From an engineering standpoint, the dataset is the single biggest determinant of what a learned policy can do and where it will silently fail. Coverage gaps, embodiment skew, demonstration quality, and licensing terms propagate directly into deployed behaviour, and dataset hygiene (synchronisation, calibration, action-space conventions) is far more decisive than model architecture for most real-world results.

When choosing between datasets, weigh embodiment alignment with your target robot, task and scene diversity, action-space and control-frequency conventions, and licence terms for commercial use. Cross-embodiment corpora are powerful for pretraining but rarely sufficient on their own — most production stacks combine a broad pretraining set with a smaller, tightly-scoped fine-tuning set collected on the deployment platform.

Start here

Open X-Embodiment is the default starting point: 1M+ trajectories across 22 embodiments, and the dataset most modern generalist policies are benchmarked against.

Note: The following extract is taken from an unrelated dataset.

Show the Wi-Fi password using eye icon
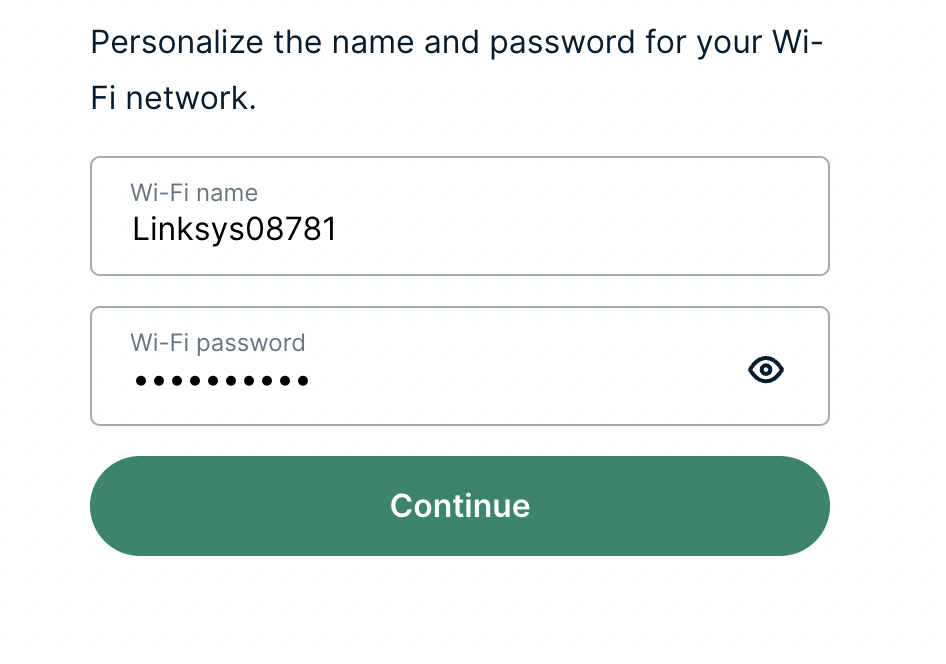 coord(766,369)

Open X-Embodiment — 1M+ trajectories across 22 embodiments; the de facto cross-embodiment training corpus.
DROID — Large-scale, in-the-wild manipulation dataset collected across 13 institutions.
BridgeData V2 — Diverse manipulation behaviours designed to support broad generalisation.
RH20T — Robot manipulation dataset with paired human demonstrations for one-shot learning research.
RoboMIND — Multimodal bimanual mobile manipulation dataset with 310K+ trajectories.
AgiBot World — Large-scale dataset designed to train and evaluate robot foundation models.
Ego4D — Massive-scale egocentric video dataset useful for pretraining perception and world models.
Something-Something V2 — Action recognition dataset frequently used to pretrain manipulation perception.
RLDS — Standardized format and tooling for logged trajectories used across robot-learning datasets.
BEHAVIOR-1K — Large-scale household activity dataset and environment targeting realistic embodied task diversity.
CALVIN ABC-D — Language-conditioned manipulation dataset for long-horizon policy training and evaluation.
EPIC-KITCHENS-100 — Egocentric video corpus useful for action understanding and embodied perception pretraining.
nuScenes — Multisensor autonomous-driving dataset with rich annotations for perception and planning research.
Waymo Open Dataset — Large-scale real-world driving dataset used for perception, motion forecasting, and closed-loop autonomy studies.
Argoverse 2 — High-quality motion-forecasting and 3D tracking datasets for real-world embodied prediction tasks.